Introduction: Multiple Sclerosis (MS) is an autoimmune disease affecting the central nervous system. Whilst different immunomodulatory treatments are available, a cure for MS doesn’t exist yet. Antigen-specific immunotherapies represent an approach to re-educate immunity toward homeostasis without general immunosuppression and could be curative. We developed an autologous monocyte-derived tolerogenic dendritic cell product (VitD3-TolDCs) which showed safety in a Phase I clinical trial in MS patients. In this study, we aim at profiling the influence of MS-intrinsic systemic inflammation on monocytes and VitD3-tolDCs derived from patients, in order to find pathways that could be modulated to increase the potency of the cell product.
Methods: Monocytes (18vs18) and VitD3-TolDCs (7vs7) from naïve active MS patients and HD were profiled via flow cytometry and methylation microarrays. Next, gene expression was evaluated through qPCR and bulk RNAseq. Finally, we evaluated the capability of MS VitD3-TolDCs to induce allogeneic PBMCs proliferation compared to HD.

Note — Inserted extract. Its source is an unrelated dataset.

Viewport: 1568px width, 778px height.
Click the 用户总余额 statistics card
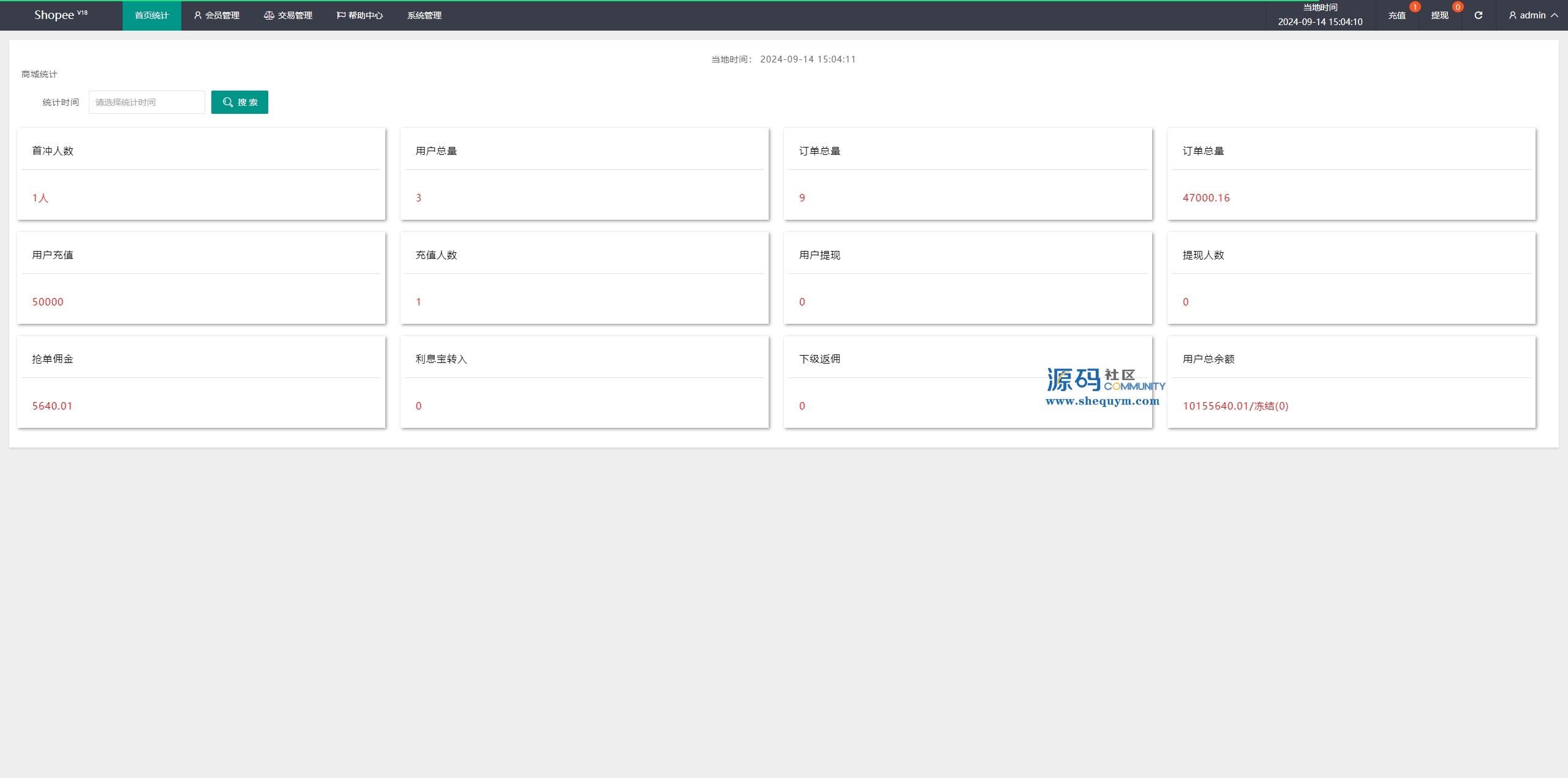(1351, 382)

Results: MS monocytes shift from classical to the intermediate subset and show increased expression of inflammation markers. Moreover, we identified gene expression and methylation changes and enrichment of specific transcription factors in MS monocytes. Finally, VitD3-tolDCs from MS patients, despite presenting less methylation changes, resulted less able to suppress allogenic proliferation.
Conclusions: MS monocytes present an inflammatory phenotype and generate less powerful tolDCs in comparison to HD. Given the involvement of specific TFs in the gene signature of MS patients´ monocytes, we are currently exploring if these proteins could be targeted to increase the potency of tolDCs derived from MS patients.